First of all, this "cylinder" is not a circular cylinder like we're used to from pre-calc, but rather, a similar shape formed from a parabola projected along the y-axis. That is, it doesn't matter what y is; the shape will be the same for all y (or, at any y it will be the same as at any other y-value).
This means that, in effect, the shape (or rather, the surface) is formed by lines parallel to the y-axis|dw:1350320098224:dw|
This means we get (for free) a bunch of lines inside planes parallel to the y-axis. Even better, every plane tangent to this surface will automatically be parallel to the y-axis. So, we just need to find which of these planes is/are parallel to the z-axis. (Note that saying the yz-plane is the same as saying the plane perpendicular to the x-axis.) This reduces it to a pre-calculus question: Find the point in the x-z plane (perpendicular to the y-axis) where the slope of the parabola is the same as the slope of the z-axis, ie is zero. Since this parabola is lined up with the x- and z-axes (ie, is not diagonal), this is the same as saying, "find the vertex", which also happens to be centered on the x-axis in this case.
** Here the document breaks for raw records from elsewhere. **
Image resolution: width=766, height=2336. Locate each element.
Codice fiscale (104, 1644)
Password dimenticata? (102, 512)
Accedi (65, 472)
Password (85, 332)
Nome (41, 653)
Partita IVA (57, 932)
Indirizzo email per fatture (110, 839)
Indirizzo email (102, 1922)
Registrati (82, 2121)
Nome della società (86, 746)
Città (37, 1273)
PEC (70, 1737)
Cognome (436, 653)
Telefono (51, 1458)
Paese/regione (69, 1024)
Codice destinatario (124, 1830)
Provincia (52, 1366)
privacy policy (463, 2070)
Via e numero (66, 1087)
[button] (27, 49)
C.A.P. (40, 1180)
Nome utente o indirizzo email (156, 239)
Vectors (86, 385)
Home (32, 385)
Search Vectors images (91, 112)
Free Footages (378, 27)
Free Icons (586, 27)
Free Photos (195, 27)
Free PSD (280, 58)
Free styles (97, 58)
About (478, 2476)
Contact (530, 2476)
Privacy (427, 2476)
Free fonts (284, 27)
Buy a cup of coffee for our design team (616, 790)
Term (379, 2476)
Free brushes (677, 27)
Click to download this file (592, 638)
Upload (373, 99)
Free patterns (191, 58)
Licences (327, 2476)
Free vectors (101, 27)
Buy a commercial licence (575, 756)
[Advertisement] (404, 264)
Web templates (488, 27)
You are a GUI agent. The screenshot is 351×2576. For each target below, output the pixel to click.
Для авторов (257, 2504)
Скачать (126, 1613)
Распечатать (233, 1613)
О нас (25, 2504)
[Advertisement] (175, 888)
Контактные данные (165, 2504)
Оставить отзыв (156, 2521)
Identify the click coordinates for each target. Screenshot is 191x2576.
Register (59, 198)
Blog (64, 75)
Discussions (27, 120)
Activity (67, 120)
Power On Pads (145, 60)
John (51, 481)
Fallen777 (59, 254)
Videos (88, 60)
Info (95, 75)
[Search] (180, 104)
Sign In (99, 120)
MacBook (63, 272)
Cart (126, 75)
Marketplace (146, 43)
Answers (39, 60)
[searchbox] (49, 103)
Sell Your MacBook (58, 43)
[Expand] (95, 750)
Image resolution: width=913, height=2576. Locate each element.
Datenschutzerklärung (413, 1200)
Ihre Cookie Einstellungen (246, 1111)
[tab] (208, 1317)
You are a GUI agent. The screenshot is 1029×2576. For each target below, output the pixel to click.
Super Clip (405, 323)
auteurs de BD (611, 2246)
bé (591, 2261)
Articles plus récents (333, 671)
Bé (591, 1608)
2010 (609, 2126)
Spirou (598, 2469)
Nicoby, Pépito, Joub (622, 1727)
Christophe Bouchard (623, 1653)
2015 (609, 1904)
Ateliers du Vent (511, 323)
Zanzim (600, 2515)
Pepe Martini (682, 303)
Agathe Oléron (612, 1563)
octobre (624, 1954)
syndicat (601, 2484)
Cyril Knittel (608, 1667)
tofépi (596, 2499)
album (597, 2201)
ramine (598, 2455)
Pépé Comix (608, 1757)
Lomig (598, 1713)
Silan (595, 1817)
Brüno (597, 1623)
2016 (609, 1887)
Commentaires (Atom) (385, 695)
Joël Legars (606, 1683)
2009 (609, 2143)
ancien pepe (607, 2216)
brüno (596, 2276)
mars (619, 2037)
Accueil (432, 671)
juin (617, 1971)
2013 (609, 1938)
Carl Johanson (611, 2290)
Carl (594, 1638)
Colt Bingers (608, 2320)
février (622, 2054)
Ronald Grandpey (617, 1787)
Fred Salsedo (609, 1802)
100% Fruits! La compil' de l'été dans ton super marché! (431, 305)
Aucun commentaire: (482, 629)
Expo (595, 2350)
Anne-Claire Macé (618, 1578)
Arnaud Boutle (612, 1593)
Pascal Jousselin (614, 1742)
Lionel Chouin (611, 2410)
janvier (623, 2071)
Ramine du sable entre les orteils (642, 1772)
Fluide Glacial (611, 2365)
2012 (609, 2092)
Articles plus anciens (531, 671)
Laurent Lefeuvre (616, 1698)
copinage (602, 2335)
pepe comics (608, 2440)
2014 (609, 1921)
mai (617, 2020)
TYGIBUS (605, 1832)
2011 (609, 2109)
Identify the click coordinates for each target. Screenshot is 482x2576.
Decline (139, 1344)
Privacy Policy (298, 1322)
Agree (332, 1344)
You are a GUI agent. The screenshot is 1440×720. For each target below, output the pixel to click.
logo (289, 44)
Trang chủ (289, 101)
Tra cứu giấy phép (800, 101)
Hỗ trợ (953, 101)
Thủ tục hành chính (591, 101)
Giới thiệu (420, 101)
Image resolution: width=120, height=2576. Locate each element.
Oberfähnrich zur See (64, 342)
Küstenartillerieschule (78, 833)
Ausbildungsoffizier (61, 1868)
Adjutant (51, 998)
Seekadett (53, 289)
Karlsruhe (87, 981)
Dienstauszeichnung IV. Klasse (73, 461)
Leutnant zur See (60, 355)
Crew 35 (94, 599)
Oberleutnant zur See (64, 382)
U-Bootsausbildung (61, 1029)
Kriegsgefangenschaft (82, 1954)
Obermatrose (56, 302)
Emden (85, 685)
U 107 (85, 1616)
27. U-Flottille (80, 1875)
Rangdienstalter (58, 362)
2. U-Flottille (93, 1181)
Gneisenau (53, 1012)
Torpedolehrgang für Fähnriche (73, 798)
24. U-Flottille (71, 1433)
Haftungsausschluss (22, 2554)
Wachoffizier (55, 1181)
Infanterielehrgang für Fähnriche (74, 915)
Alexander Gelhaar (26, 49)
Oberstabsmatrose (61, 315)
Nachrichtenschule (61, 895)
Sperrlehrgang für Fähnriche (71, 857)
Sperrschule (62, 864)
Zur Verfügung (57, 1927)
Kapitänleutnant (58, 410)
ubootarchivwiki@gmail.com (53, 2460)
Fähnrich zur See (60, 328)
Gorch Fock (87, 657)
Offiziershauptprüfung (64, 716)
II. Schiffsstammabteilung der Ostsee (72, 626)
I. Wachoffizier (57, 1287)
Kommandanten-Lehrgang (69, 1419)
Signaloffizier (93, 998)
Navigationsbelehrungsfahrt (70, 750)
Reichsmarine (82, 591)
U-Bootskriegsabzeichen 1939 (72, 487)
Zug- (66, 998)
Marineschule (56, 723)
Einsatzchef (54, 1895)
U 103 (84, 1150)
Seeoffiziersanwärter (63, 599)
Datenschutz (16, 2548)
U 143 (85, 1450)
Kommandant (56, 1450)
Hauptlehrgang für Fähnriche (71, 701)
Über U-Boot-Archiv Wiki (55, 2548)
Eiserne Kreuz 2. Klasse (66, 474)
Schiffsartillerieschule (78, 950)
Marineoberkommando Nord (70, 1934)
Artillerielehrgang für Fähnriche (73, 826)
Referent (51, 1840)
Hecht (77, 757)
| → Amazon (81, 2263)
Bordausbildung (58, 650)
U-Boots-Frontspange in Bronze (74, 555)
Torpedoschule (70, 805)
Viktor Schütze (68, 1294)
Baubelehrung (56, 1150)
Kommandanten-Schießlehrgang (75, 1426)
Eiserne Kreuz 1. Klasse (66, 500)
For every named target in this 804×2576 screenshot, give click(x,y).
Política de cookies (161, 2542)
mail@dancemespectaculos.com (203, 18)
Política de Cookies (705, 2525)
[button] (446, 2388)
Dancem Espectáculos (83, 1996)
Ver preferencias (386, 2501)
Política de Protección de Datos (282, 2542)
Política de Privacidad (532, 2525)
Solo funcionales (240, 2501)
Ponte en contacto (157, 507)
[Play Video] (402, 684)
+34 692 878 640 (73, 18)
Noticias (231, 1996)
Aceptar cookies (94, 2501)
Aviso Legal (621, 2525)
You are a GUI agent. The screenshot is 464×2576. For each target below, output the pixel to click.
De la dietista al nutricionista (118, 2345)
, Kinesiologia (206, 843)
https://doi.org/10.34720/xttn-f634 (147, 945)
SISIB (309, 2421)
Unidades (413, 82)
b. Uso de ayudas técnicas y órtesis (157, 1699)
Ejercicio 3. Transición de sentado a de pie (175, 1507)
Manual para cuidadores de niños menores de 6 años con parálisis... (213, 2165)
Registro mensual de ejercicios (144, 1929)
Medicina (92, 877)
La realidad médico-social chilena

I agree with annag's answer... I'm not sure if my thought process is correct, but here I go anyways... The gradient of the function is <1,0,2z>. At any point of the form <a,0,0> (i.e., any value for x; and z set to 0) the gradient would be <1,0,0>. Thus, the gradient vector is along the x-axis which is perpendicular to y-z plane. This in turn implies that the tangent plane described by this normal vector would turn out to be parallel to the y-z plane. The answer is basically z = 0!!